Your task:
Copy out each line of the material below with no changes.

Listed records Block Start

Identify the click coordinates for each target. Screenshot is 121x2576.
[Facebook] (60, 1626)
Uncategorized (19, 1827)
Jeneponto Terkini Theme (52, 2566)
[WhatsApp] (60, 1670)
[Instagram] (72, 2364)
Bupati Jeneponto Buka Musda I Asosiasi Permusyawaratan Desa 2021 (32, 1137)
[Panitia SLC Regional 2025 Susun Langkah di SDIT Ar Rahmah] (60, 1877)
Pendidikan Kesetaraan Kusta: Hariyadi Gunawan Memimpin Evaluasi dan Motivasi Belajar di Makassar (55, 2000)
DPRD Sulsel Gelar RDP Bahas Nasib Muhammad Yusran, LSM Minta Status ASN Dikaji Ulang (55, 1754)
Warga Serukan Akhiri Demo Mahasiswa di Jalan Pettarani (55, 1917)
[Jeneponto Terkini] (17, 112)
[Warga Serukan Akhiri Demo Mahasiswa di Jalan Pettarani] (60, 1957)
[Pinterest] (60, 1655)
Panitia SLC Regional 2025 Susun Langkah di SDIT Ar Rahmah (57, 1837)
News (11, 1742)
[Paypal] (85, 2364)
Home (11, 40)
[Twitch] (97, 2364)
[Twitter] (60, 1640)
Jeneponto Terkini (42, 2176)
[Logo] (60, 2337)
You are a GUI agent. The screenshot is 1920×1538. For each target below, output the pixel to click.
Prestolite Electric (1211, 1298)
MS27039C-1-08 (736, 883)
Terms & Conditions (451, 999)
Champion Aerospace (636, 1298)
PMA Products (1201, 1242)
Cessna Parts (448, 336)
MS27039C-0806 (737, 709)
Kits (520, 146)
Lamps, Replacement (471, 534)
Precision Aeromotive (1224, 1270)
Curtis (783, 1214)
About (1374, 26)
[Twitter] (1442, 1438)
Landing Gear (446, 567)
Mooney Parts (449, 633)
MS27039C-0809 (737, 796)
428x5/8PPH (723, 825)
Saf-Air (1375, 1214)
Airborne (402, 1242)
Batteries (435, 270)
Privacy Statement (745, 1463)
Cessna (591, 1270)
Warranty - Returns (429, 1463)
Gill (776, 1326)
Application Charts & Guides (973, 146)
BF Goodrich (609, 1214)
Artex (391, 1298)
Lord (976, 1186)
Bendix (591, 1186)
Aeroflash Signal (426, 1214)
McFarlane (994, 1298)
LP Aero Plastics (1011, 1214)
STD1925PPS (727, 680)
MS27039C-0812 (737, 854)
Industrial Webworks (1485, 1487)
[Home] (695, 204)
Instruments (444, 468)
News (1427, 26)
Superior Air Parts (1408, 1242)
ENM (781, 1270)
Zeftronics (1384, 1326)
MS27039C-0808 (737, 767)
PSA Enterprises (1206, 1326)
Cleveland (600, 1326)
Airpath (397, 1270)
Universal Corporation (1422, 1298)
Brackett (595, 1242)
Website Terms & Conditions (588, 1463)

Listed records Block End

Result of the task:
Identify the click coordinates for each target. Screenshot is 121x2576.
[Facebook] (60, 1626)
Uncategorized (19, 1827)
Jeneponto Terkini Theme (52, 2566)
[WhatsApp] (60, 1670)
[Instagram] (72, 2364)
Bupati Jeneponto Buka Musda I Asosiasi Permusyawaratan Desa 2021 (32, 1137)
[Panitia SLC Regional 2025 Susun Langkah di SDIT Ar Rahmah] (60, 1877)
Pendidikan Kesetaraan Kusta: Hariyadi Gunawan Memimpin Evaluasi dan Motivasi Belajar di Makassar (55, 2000)
DPRD Sulsel Gelar RDP Bahas Nasib Muhammad Yusran, LSM Minta Status ASN Dikaji Ulang (55, 1754)
Warga Serukan Akhiri Demo Mahasiswa di Jalan Pettarani (55, 1917)
[Jeneponto Terkini] (17, 112)
[Warga Serukan Akhiri Demo Mahasiswa di Jalan Pettarani] (60, 1957)
[Pinterest] (60, 1655)
Panitia SLC Regional 2025 Susun Langkah di SDIT Ar Rahmah (57, 1837)
News (11, 1742)
[Paypal] (85, 2364)
Home (11, 40)
[Twitch] (97, 2364)
[Twitter] (60, 1640)
Jeneponto Terkini (42, 2176)
[Logo] (60, 2337)
You are a GUI agent. The screenshot is 1920×1538. For each target below, output the pixel to click.
Prestolite Electric (1211, 1298)
MS27039C-1-08 (736, 883)
Terms & Conditions (451, 999)
Champion Aerospace (636, 1298)
PMA Products (1201, 1242)
Cessna Parts (448, 336)
MS27039C-0806 (737, 709)
Kits (520, 146)
Lamps, Replacement (471, 534)
Precision Aeromotive (1224, 1270)
Curtis (783, 1214)
About (1374, 26)
[Twitter] (1442, 1438)
Landing Gear (446, 567)
Mooney Parts (449, 633)
MS27039C-0809 (737, 796)
428x5/8PPH (723, 825)
Saf-Air (1375, 1214)
Airborne (402, 1242)
Batteries (435, 270)
Privacy Statement (745, 1463)
Cessna (591, 1270)
Warranty - Returns (429, 1463)
Gill (776, 1326)
Application Charts & Guides (973, 146)
BF Goodrich (609, 1214)
Artex (391, 1298)
Lord (976, 1186)
Bendix (591, 1186)
Aeroflash Signal (426, 1214)
McFarlane (994, 1298)
LP Aero Plastics (1011, 1214)
STD1925PPS (727, 680)
MS27039C-0812 (737, 854)
Industrial Webworks (1485, 1487)
[Home] (695, 204)
Instruments (444, 468)
News (1427, 26)
Superior Air Parts (1408, 1242)
ENM (781, 1270)
Zeftronics (1384, 1326)
MS27039C-0808 (737, 767)
PSA Enterprises (1206, 1326)
Cleveland (600, 1326)
Airpath (397, 1270)
Universal Corporation (1422, 1298)
Brackett (595, 1242)
Website Terms & Conditions (588, 1463)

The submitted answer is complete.